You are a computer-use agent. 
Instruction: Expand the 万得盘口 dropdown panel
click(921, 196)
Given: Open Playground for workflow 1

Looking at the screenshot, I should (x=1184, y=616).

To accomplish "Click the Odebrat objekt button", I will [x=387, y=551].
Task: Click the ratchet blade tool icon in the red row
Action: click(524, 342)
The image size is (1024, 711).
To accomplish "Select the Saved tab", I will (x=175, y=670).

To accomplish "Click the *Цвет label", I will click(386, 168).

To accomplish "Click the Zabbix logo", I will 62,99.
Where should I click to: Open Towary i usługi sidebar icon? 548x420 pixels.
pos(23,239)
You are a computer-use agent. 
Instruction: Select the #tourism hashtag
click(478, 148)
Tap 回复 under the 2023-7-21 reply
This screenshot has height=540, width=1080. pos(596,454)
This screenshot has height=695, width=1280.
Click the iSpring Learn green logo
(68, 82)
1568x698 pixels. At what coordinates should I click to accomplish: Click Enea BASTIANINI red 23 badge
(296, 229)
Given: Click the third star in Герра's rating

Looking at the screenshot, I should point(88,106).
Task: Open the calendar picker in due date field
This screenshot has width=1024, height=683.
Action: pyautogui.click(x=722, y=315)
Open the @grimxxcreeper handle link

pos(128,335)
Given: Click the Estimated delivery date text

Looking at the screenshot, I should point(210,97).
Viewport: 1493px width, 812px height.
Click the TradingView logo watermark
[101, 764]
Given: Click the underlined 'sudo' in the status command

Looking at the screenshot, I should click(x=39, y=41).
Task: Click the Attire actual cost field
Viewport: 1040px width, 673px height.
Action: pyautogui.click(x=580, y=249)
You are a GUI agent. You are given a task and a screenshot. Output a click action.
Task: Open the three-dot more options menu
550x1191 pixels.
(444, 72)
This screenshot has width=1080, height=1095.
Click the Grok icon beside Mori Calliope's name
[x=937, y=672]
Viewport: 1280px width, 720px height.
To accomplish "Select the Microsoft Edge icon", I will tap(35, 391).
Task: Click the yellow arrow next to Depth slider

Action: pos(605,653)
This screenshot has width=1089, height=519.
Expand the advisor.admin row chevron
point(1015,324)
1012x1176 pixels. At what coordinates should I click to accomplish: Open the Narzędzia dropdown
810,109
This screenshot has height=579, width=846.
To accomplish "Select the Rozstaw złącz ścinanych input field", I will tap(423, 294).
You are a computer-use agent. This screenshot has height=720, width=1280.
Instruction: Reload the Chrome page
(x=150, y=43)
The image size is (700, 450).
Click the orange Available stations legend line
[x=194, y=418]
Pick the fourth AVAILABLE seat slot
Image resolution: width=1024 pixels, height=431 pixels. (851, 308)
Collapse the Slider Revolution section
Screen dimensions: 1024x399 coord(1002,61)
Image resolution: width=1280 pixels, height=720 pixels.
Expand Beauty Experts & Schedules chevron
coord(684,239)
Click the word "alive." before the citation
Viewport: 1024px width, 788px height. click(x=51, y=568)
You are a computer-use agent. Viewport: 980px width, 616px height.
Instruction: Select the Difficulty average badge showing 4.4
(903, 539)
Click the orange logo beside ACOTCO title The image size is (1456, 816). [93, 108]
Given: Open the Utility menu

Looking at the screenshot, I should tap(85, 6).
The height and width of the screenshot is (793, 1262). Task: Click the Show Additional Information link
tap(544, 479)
•••••
> _To do_
All the records above need to be output exactly, with none omitted.

> _Result for this task_
You are a computer-use agent. 
Instruction: Expand the 万得盘口 dropdown panel
click(921, 196)
Given: Open Playground for workflow 1

Looking at the screenshot, I should (x=1184, y=616).

To accomplish "Click the Odebrat objekt button", I will [x=387, y=551].
Task: Click the ratchet blade tool icon in the red row
Action: click(524, 342)
The image size is (1024, 711).
To accomplish "Select the Saved tab", I will (x=175, y=670).

To accomplish "Click the *Цвет label", I will click(386, 168).

To accomplish "Click the Zabbix logo", I will 62,99.
Where should I click to: Open Towary i usługi sidebar icon? 548x420 pixels.
pos(23,239)
You are a computer-use agent. 
Instruction: Select the #tourism hashtag
click(478, 148)
Tap 回复 under the 2023-7-21 reply
This screenshot has height=540, width=1080. pos(596,454)
This screenshot has height=695, width=1280.
Click the iSpring Learn green logo
(68, 82)
1568x698 pixels. At what coordinates should I click to accomplish: Click Enea BASTIANINI red 23 badge
(296, 229)
Given: Click the third star in Герра's rating

Looking at the screenshot, I should point(88,106).
Task: Open the calendar picker in due date field
This screenshot has width=1024, height=683.
Action: pyautogui.click(x=722, y=315)
Open the @grimxxcreeper handle link

pos(128,335)
Given: Click the Estimated delivery date text

Looking at the screenshot, I should point(210,97).
Viewport: 1493px width, 812px height.
Click the TradingView logo watermark
[101, 764]
Given: Click the underlined 'sudo' in the status command

Looking at the screenshot, I should click(x=39, y=41).
Task: Click the Attire actual cost field
Viewport: 1040px width, 673px height.
Action: pyautogui.click(x=580, y=249)
You are a GUI agent. You are given a task and a screenshot. Output a click action.
Task: Open the three-dot more options menu
550x1191 pixels.
(444, 72)
This screenshot has width=1080, height=1095.
Click the Grok icon beside Mori Calliope's name
[x=937, y=672]
Viewport: 1280px width, 720px height.
To accomplish "Select the Microsoft Edge icon", I will tap(35, 391).
Task: Click the yellow arrow next to Depth slider

Action: pos(605,653)
This screenshot has width=1089, height=519.
Expand the advisor.admin row chevron
point(1015,324)
1012x1176 pixels. At what coordinates should I click to accomplish: Open the Narzędzia dropdown
810,109
This screenshot has height=579, width=846.
To accomplish "Select the Rozstaw złącz ścinanych input field", I will tap(423, 294).
You are a computer-use agent. This screenshot has height=720, width=1280.
Instruction: Reload the Chrome page
(x=150, y=43)
The image size is (700, 450).
Click the orange Available stations legend line
[x=194, y=418]
Pick the fourth AVAILABLE seat slot
Image resolution: width=1024 pixels, height=431 pixels. (851, 308)
Collapse the Slider Revolution section
Screen dimensions: 1024x399 coord(1002,61)
Image resolution: width=1280 pixels, height=720 pixels.
Expand Beauty Experts & Schedules chevron
coord(684,239)
Click the word "alive." before the citation
Viewport: 1024px width, 788px height. click(x=51, y=568)
You are a computer-use agent. Viewport: 980px width, 616px height.
Instruction: Select the Difficulty average badge showing 4.4
(903, 539)
Click the orange logo beside ACOTCO title The image size is (1456, 816). [93, 108]
Given: Open the Utility menu

Looking at the screenshot, I should tap(85, 6).
The height and width of the screenshot is (793, 1262). Task: Click the Show Additional Information link
tap(544, 479)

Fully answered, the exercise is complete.